Task to carry out: Update the data starting with the line containing "Screen dimensions: 1293x924" and going on through the end of the data, replacing "gears" with "cog" and keeping everything else unchanged. Give back only those lines, and leave out the pictures.
────────────────────
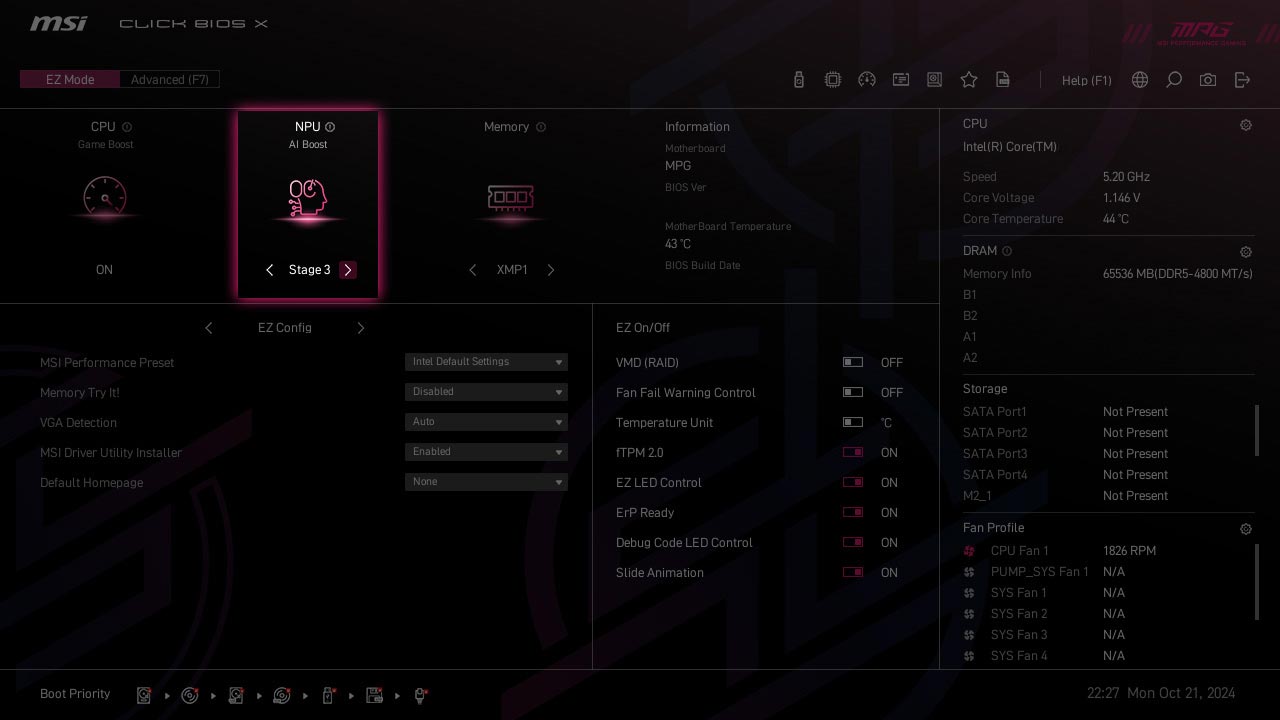The width and height of the screenshot is (1280, 720).
Task: Open the USB flash drive icon in toolbar
Action: tap(799, 80)
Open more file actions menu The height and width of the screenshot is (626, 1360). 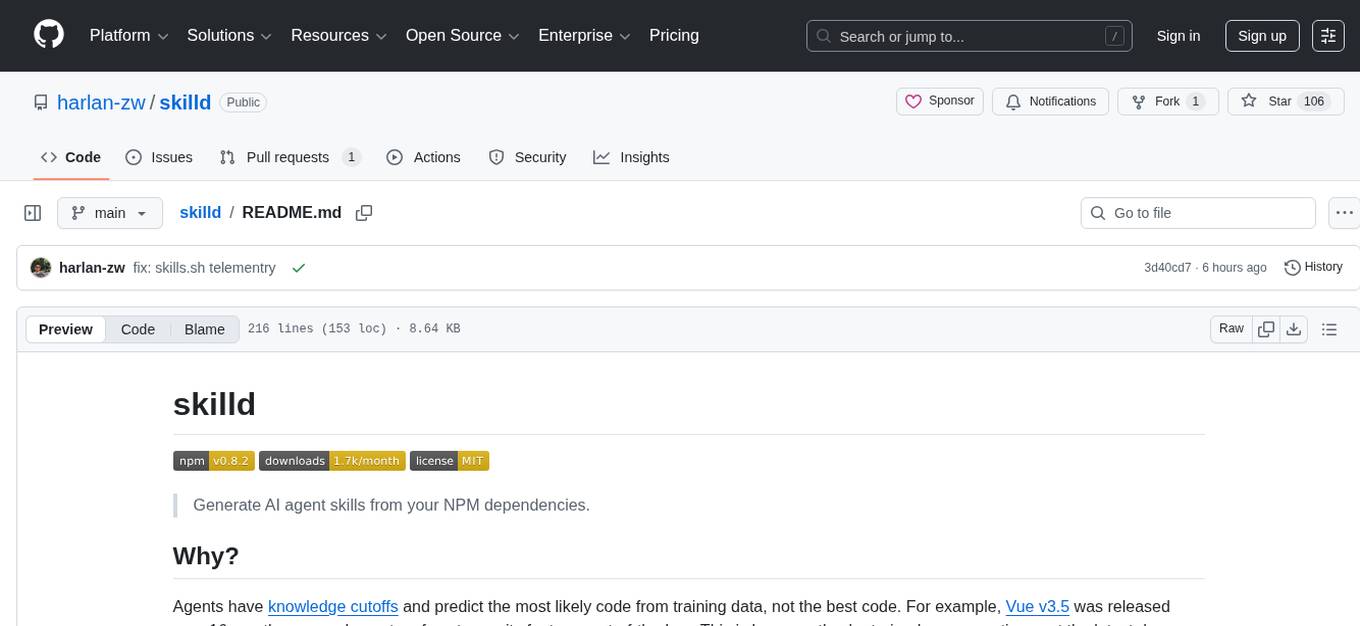point(1344,213)
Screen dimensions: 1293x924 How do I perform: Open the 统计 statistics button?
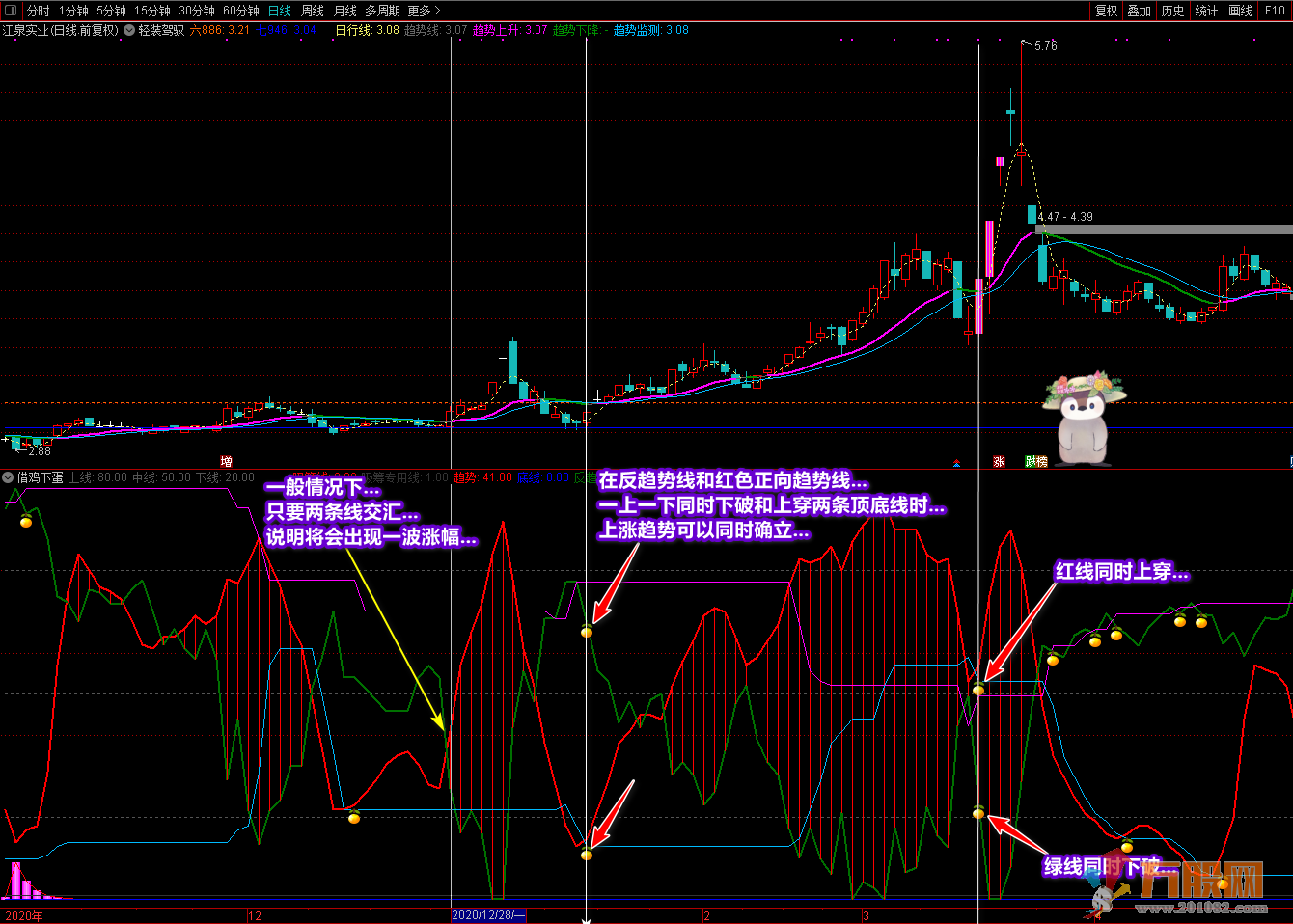1206,11
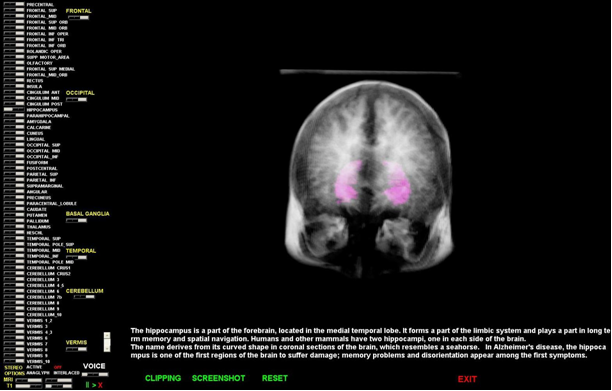This screenshot has height=391, width=612.
Task: Adjust the VOICE volume slider
Action: tap(95, 375)
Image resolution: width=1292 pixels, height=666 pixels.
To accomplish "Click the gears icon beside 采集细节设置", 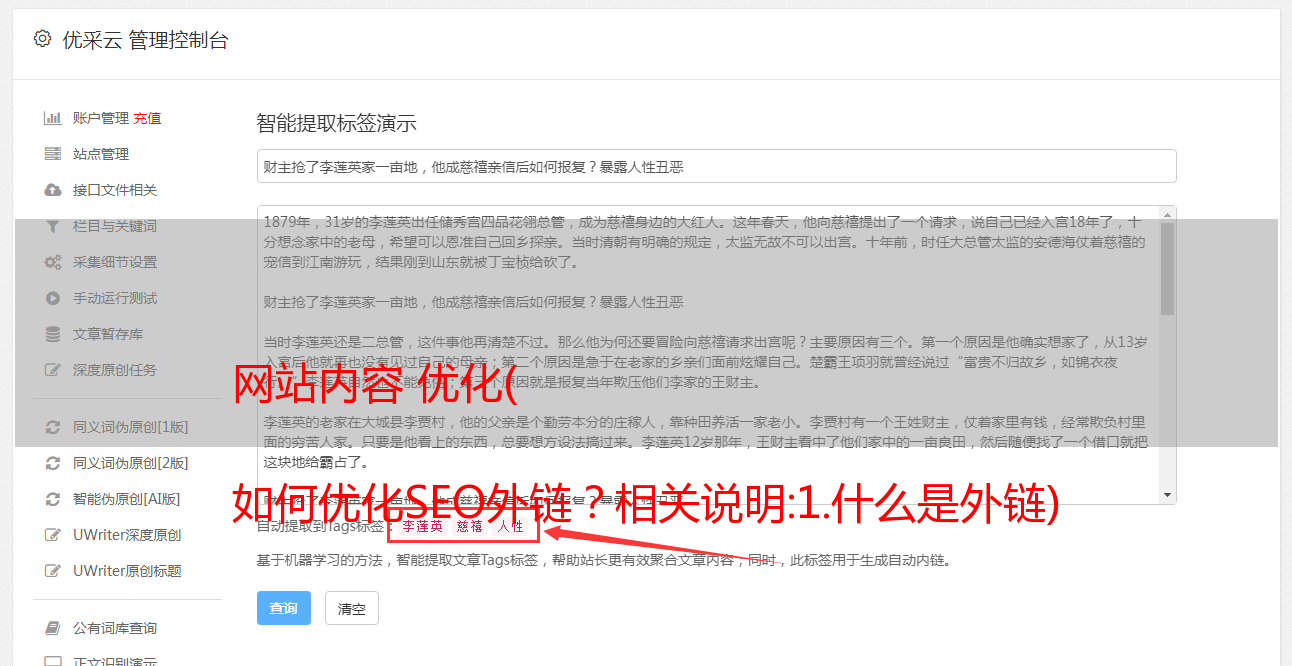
────────────────────
Final result:
Screen dimensions: 1293x924 How do I perform: Open the 统计 statistics button?
1206,11
This screenshot has height=391, width=612.
Task: Adjust the VOICE volume slider
Action: tap(95, 375)
Image resolution: width=1292 pixels, height=666 pixels.
To accomplish "Click the cog icon beside 采集细节设置", 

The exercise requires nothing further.